New Graphene Hall Effect Sensor to Improve Accuracy and Precision in Magnetic Measurement Applications
The Cambridge-based startup, Paragraf has collaborated with the Magnetic Measurement section at CERN to demonstrate the potential of graphene-based Hall effect sensors to improve accuracy in magnetic measurement applications. Overcoming the shortfalls of existing Hall effect sensors that exhibit planar Hall effects that produce false signals, Hall effect Sensor from Paragraf truly senses magnetic fields along one direction giving a negligible planar Hall effect. This is because the active sensing component of the Hall effect Sensor from Paragraf is made of atomically thin graphene which is two-dimensional. This enables the true perpendicular magnetic field value to be obtained, allowing for higher precision mapping of the local magnetic field.

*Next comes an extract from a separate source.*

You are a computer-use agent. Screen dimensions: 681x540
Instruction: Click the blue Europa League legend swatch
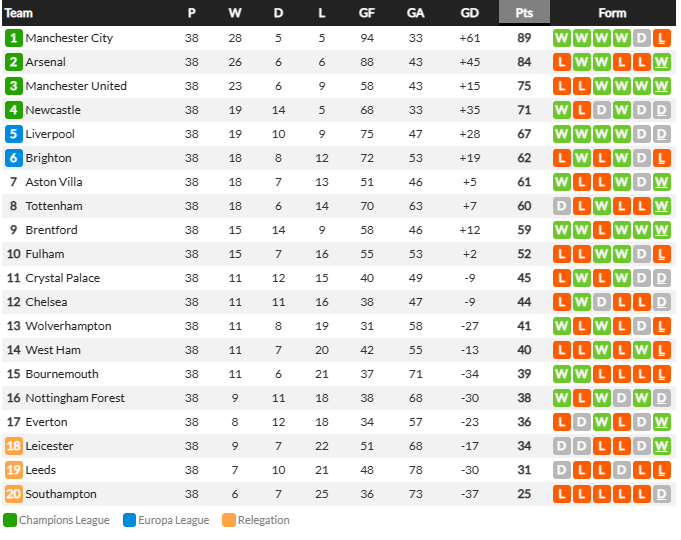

Opening the door to a new mapping technique by mounting a stack of sensors on a rotating shaft, Hall effect sensors without planar effect indeed will be the preferable option. Measurements of the harmonic content in accelerator magnets almost point-like along the magnet axis would be the added advantage. Wide temperature range from +80°C down to cryogenic temperatures of 1.5 Kelvin is one of the key properties of the Paragraf Hall effect sensor.
With this major step, CERN would be able to measure the fields inside the superconducting magnets with high accuracy. This could be done using sensors operating in liquid helium temperature ranges (below -269 °C, 4 Kelvin, -452 °F) where the calibration of sensors is less than trivial. CERN’s Magnetic Measurement section is planning to perform more in-depth tests on the Hall effect sensors to eventually use them in building a novel mapping system for magnetic fields. Currently, the Paragraf’s graphene Hall effect sensors are available to lead partners in small volumes.